- Learn six plays to maintain a "traditional" running game in a spread offense
- Discover a proven running scheme for a small, quick offensive line
- Learn how to play off the success of your run game to hit big screen plays on the perimeter
- Learn how to add versatility to your offense with the Jet play to get a play-maker on the edge quickly
with Derek Pennington,
Zeeland East (MI) High School Head Coach
Using a run first, spread formation philosophy, Coach Derek Pennington has turned around the Zeeland East program. When he took over in 2008, the program was coming off 10 straight losing seasons. He has quickly produced five straight winning seasons (2009-13) and two conference championships. In the last three years, Coach Pennington's squad has averaged 40 points a game and have gone 32-1.
This two-back scheme is largely influenced by Rich Rodriguez and Rick Trickett.
Using coaching diagrams and game-action clips, Coach Pennington shows you six core running plays that you can incorporate into your spread offense. Building off the success of the run, he adds three perimeter screen plays to take advantage of the defense when they start creeping into the box to stop the run.

Description of the task:
In the text on the spread-offense running game, how many straight losing seasons had the Zeeland East program had when Coach Pennington took over in 2008?

Entries provided:

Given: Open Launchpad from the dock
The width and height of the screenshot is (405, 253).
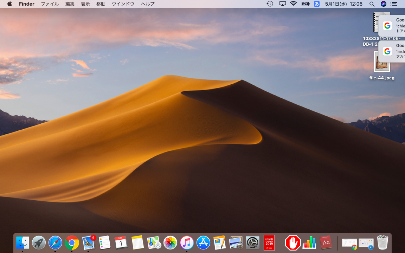Looking at the screenshot, I should pos(39,242).
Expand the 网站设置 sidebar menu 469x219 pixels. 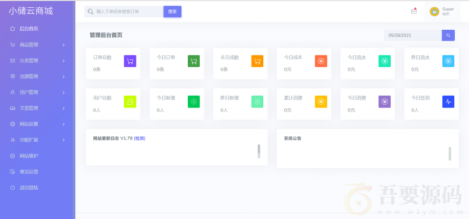(x=37, y=124)
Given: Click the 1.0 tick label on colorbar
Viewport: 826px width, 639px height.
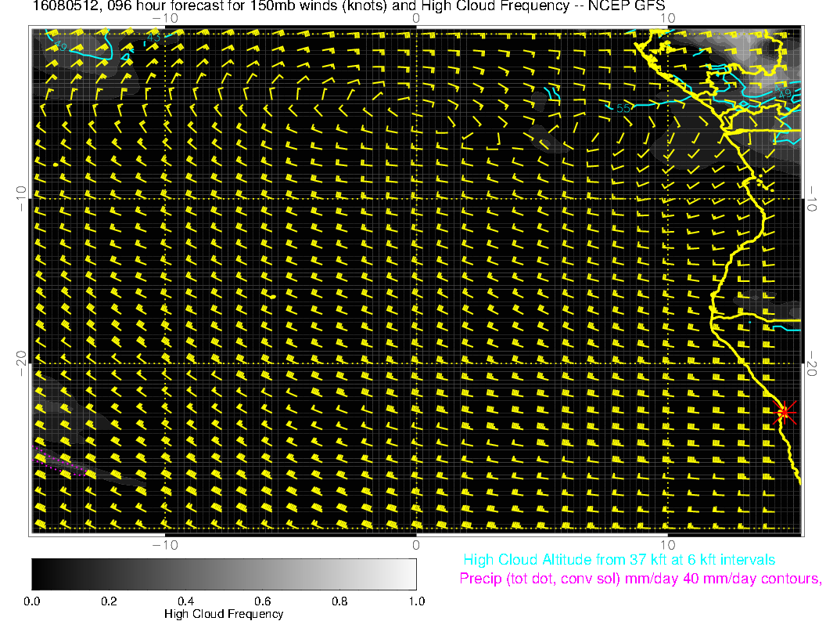Looking at the screenshot, I should tap(416, 601).
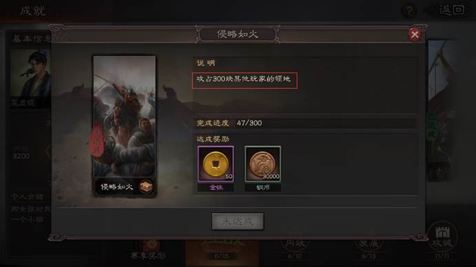Image resolution: width=476 pixels, height=267 pixels.
Task: Switch to the 内政 achievement tab
Action: 295,246
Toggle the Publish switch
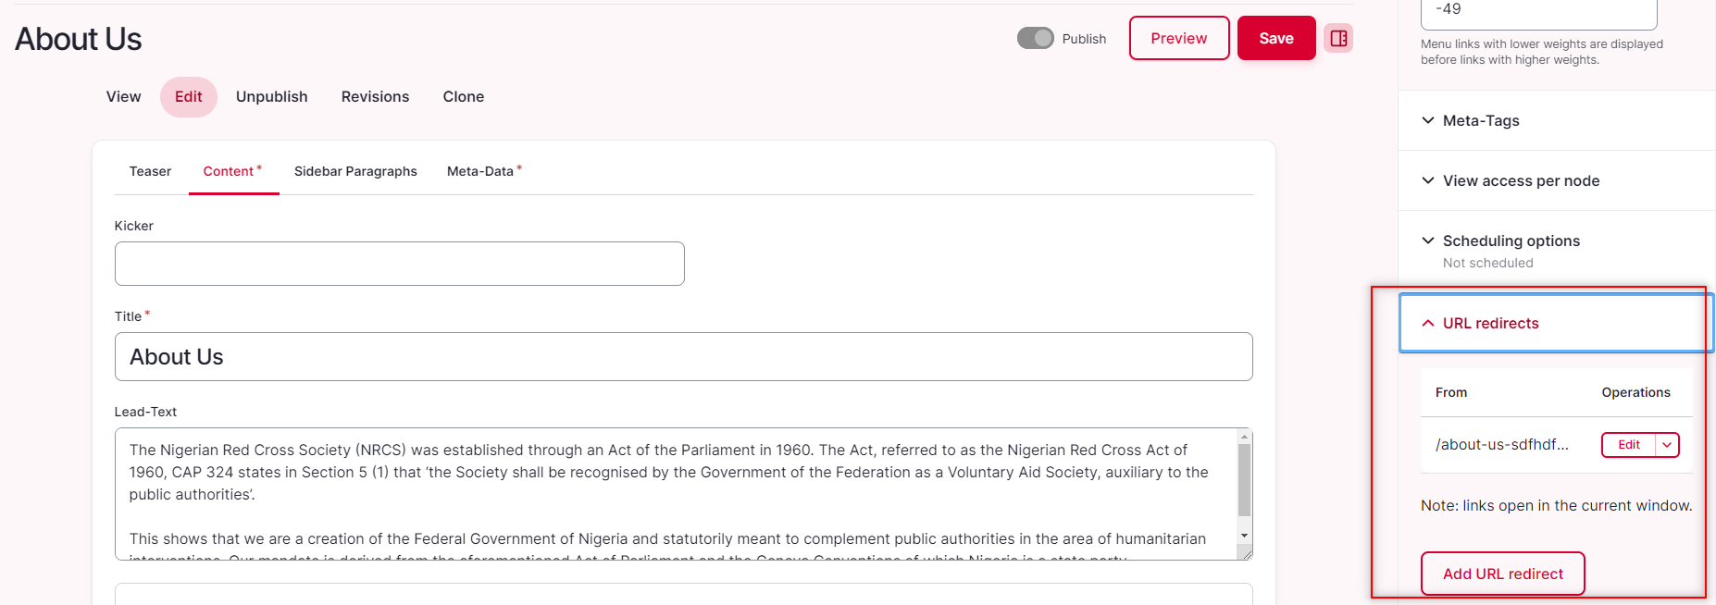Viewport: 1716px width, 605px height. click(x=1035, y=38)
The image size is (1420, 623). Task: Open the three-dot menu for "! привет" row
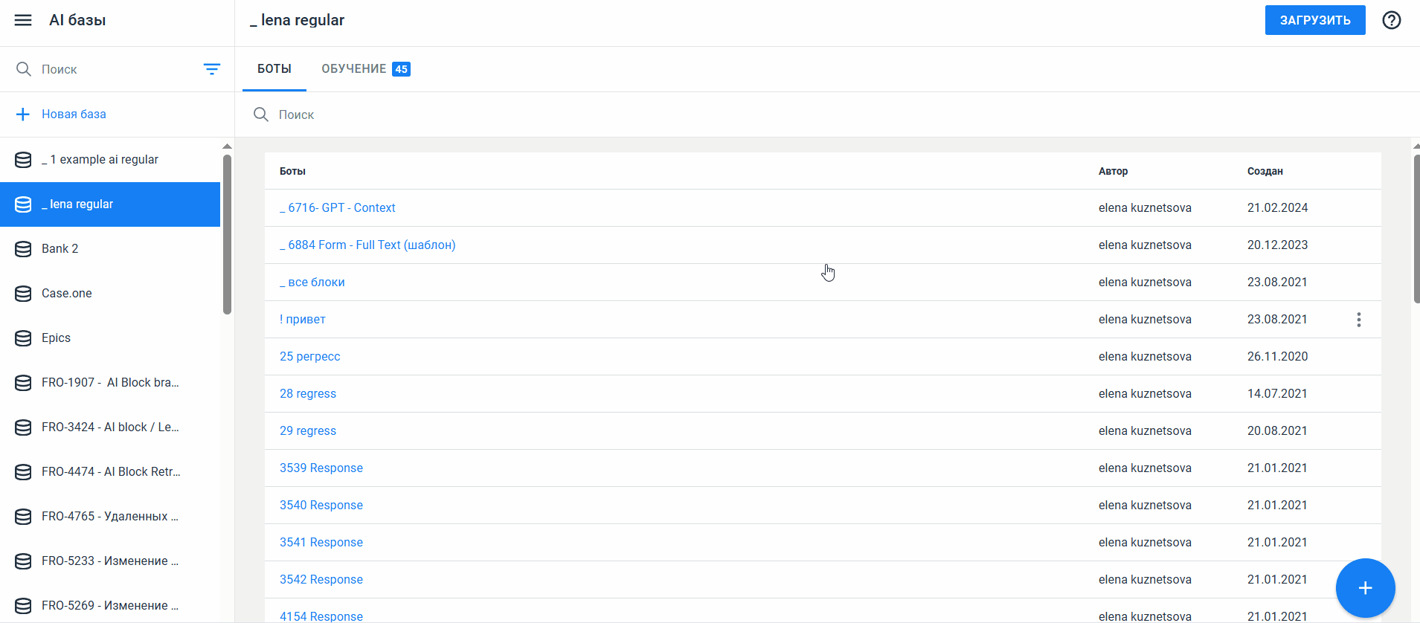coord(1358,320)
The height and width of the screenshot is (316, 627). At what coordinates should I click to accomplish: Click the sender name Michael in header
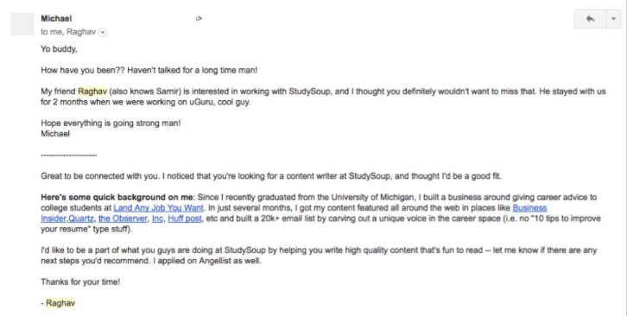coord(56,18)
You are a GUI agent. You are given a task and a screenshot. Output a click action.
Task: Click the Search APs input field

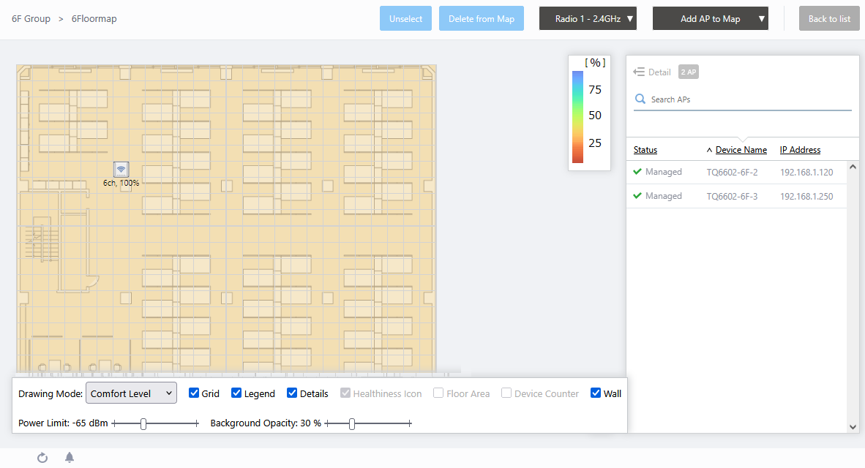(746, 99)
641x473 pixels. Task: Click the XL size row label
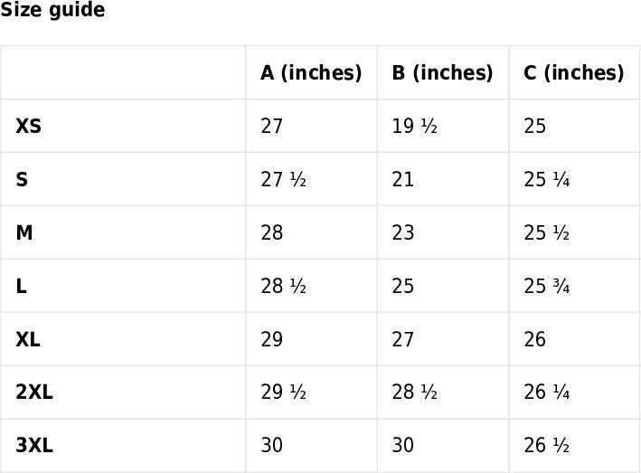[x=28, y=339]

Your response:
10 straight losing seasons